** Opening INPUT block **

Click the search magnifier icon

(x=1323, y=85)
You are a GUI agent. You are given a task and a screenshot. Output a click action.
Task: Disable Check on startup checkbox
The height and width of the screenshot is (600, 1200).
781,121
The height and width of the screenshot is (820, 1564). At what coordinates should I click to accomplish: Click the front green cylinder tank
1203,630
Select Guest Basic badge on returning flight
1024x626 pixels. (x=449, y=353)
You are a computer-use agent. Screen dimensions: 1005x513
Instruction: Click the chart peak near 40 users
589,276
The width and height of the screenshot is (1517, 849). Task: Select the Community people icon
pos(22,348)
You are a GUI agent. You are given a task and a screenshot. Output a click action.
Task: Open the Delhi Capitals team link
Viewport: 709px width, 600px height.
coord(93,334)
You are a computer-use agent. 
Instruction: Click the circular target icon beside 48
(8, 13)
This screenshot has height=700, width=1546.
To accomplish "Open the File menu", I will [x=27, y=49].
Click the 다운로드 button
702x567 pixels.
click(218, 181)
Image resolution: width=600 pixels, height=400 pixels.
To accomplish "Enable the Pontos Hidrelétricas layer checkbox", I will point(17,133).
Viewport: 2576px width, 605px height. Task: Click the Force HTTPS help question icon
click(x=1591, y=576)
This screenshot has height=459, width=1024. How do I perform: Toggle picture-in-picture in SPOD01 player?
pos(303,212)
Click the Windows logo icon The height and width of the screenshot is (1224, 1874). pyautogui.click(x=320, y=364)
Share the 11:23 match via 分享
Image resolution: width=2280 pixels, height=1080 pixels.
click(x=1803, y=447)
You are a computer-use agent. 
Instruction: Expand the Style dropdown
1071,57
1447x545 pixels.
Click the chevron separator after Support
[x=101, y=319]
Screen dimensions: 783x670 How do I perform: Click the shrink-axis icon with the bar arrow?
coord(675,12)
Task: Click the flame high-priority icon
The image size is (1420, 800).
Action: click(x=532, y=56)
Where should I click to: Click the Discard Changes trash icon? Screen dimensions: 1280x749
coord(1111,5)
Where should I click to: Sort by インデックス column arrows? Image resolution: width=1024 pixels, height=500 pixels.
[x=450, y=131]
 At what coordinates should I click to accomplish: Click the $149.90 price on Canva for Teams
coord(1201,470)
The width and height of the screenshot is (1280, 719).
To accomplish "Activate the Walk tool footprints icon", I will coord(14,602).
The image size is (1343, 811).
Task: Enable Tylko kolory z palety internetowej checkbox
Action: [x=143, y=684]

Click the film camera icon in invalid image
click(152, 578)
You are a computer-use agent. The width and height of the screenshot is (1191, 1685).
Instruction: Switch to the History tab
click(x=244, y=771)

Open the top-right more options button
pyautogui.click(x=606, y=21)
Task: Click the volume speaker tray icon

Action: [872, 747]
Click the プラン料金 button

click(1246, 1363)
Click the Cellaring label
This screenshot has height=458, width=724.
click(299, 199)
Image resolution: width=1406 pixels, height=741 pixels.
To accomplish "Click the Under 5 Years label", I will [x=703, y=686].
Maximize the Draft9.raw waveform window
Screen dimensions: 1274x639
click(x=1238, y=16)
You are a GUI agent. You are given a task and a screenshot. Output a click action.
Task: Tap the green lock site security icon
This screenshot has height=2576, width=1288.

** Closing INPUT block **

When you reach the line containing "The image size is (1420, 800)." in the data above, retype it and each line after it through the final one, exactly as written.

> **TASK RESPONSE**:
The image size is (1420, 800).
Action: click(x=532, y=56)
Where should I click to: Click the Discard Changes trash icon? Screen dimensions: 1280x749
coord(1111,5)
Where should I click to: Sort by インデックス column arrows? Image resolution: width=1024 pixels, height=500 pixels.
[x=450, y=131]
 At what coordinates should I click to accomplish: Click the $149.90 price on Canva for Teams
coord(1201,470)
The width and height of the screenshot is (1280, 719).
To accomplish "Activate the Walk tool footprints icon", I will coord(14,602).
The image size is (1343, 811).
Task: Enable Tylko kolory z palety internetowej checkbox
Action: [x=143, y=684]

Click the film camera icon in invalid image
click(152, 578)
You are a computer-use agent. The width and height of the screenshot is (1191, 1685).
Instruction: Switch to the History tab
click(x=244, y=771)

Open the top-right more options button
pyautogui.click(x=606, y=21)
Task: Click the volume speaker tray icon

Action: [872, 747]
Click the プラン料金 button

click(1246, 1363)
Click the Cellaring label
This screenshot has height=458, width=724.
click(299, 199)
Image resolution: width=1406 pixels, height=741 pixels.
To accomplish "Click the Under 5 Years label", I will [x=703, y=686].
Maximize the Draft9.raw waveform window
Screen dimensions: 1274x639
click(x=1238, y=16)
You are a GUI agent. You are given a task and a screenshot. Output a click action.
Task: Tap the green lock site security icon
This screenshot has height=2576, width=1288.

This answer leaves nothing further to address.